Managing CI Centers: An Agenda for Organizational Scholarship and Cyberinfrastructure Innovation
28 Pages Posted: 14 Aug 2012 Last revised: 15 Aug 2012
Date Written: August 13, 2012
We present the following findings to a panel of CI center executives, senior organizational scholars, and CI policymakers in an NSF-sponsored “Managing CI Centers” workshop, and asked them to critically scrutinize and comment on these findings.
(1) CI Centers as Cyberinfrastructure “Stewards”: To date, the bulk of studies into organizing around cyberinfrastructure focus on project teams. Our research extends this work by situating these project teams within their organizational contexts, and focusing on an essential role played by CI centers, namely, that of cyberinfrastructure steward. This form of stewardship entails combining a service ethos with a responsibility for sustaining elements of a digital infrastructure over the long term. This is accomplished through the coordination of knowledge resources (e.g., people, hardware, software, documents) across projects. As stewards of cyberinfrastructure, CI centers are positioned centrally within contemporary scientific and technological networks. Accordingly, we also propose that CI centers, through their position at a cyberinfrastructure network’s “structural fold," effectively enable cyberinfrastructure innovation over time.
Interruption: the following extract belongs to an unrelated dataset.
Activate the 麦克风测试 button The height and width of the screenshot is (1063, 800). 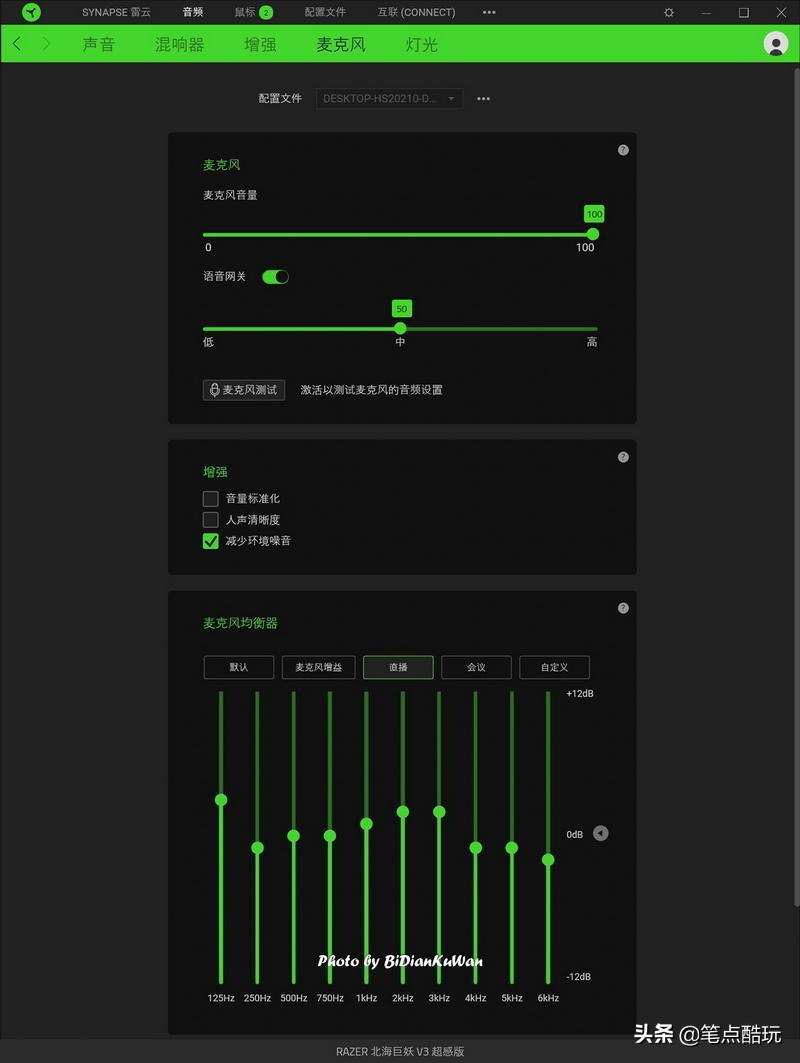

(2) CI Center Leaders as Entrepreneurs: Leadership in CI centers is usually associated with project management. Our research has found that, in practice, CI center leadership more accurately resembles entrepreneurship. CI center leaders come from a variety of backgrounds with diverse dispositions. We find that the attention of CI center leaders is a critical element of cyberinfrastructure evolution.
(3) Resource scarcity and Cyberinfrastructure Innovation: The single most important concern of CI center leaders involves access to the appropriate resources - both funding and human resources - to enable them to innovate. Although, in their view, more resources enable greater innovation - our findings indicate that this is not the whole picture. We find that the interplay of resource abundance and resource scarcity result in a sort of “generative tension” that fosters innovation.
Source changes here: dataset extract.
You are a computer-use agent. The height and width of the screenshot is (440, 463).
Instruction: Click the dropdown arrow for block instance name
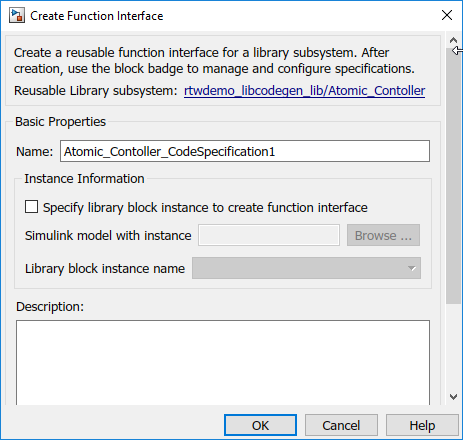(x=412, y=268)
(4) Scientific Software Ecosystems: Software is a critical element of cyberinfrastructure. Our research has examined the production of software in science and compared it with both commercial software production and production in the open-source software communities. Software development in CI centers, whether for internal or external use, largely takes place in relatively small, cohesive groups known as “software projects”. Increasingly, though, CI centers are looking to participate in “software communities” either by attracting outside contributors or, less frequently, by contributing to existing software communities. Yet our work also shows a third role, as yet relatively unexplored in science: the software ecosystem steward, working at the broader community level to establish incentives, collaboration infrastructure, and governance for coordinated development.
(5) Assessing CI Center Impact: The impact of CI centers is often invisible but it is broad and far-reaching - resulting in everything from technology innovation (like key elements of the Internet) to groundbreaking science in multiple disciplines. However, because of the invisibility of infrastructure, assessing their contributions is one of the critical challenges for CI centers and policymakers. While difficult, fair assessment is imperative when navigating various institutional arrangements, acquiring resources, and comparing potential cyberinfrastructure investments that will shape future scientific patterns of action.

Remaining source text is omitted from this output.